→ **PROBLEM TO SOLVE**
Put each of the lines below into a two-column CSV with the headers instruction and action, one row per line. Place the line's text and its answer each in a single quoted field with line breaks replaced by spaces, and leave out the pictures.
----- INPUT MATERIAL
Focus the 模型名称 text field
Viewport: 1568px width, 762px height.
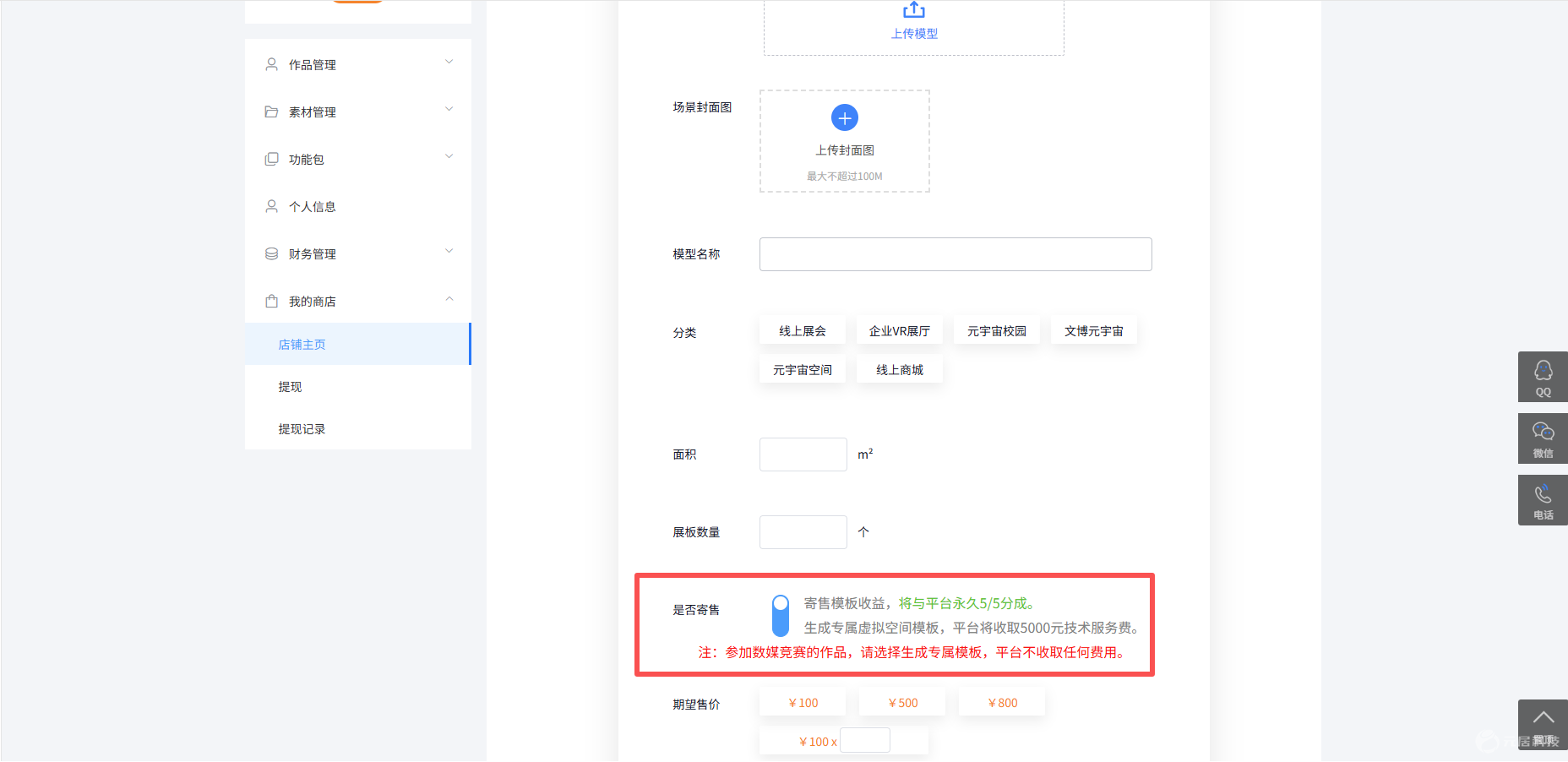click(x=956, y=254)
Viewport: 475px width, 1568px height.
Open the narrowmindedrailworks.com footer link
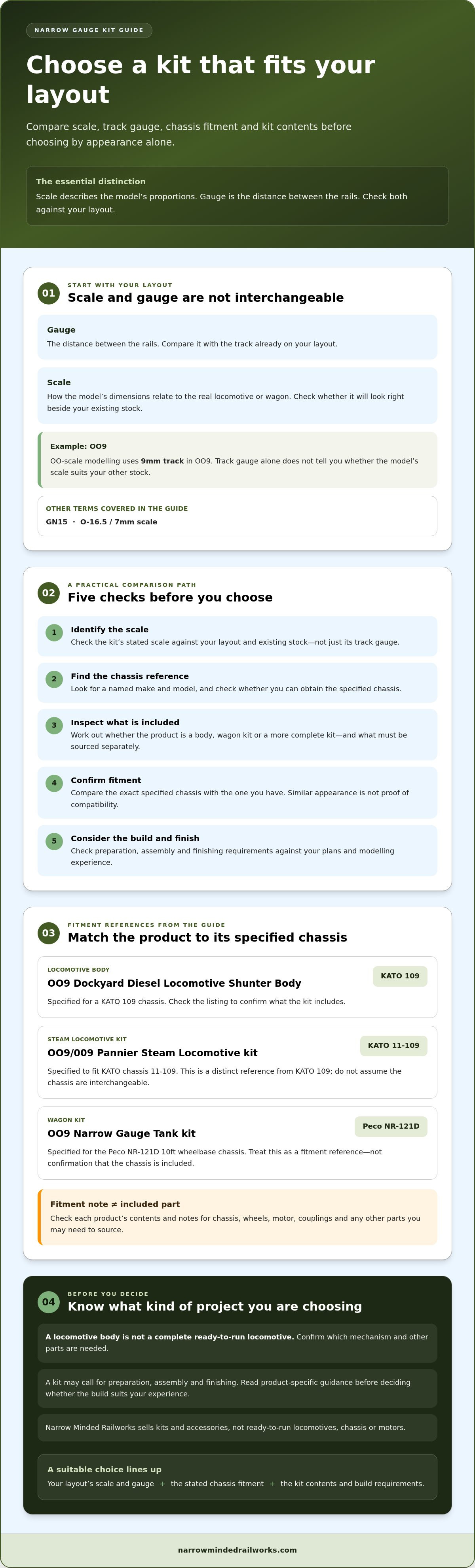pyautogui.click(x=238, y=1550)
----------
→ **WRITTEN ANSWER**
instruction,action
"Focus the 模型名称 text field Viewport: 1568px width, 762px height.","click(x=956, y=254)"
"Viewport: 475px width, 1568px height. Open the narrowmindedrailworks.com footer link","pyautogui.click(x=238, y=1550)"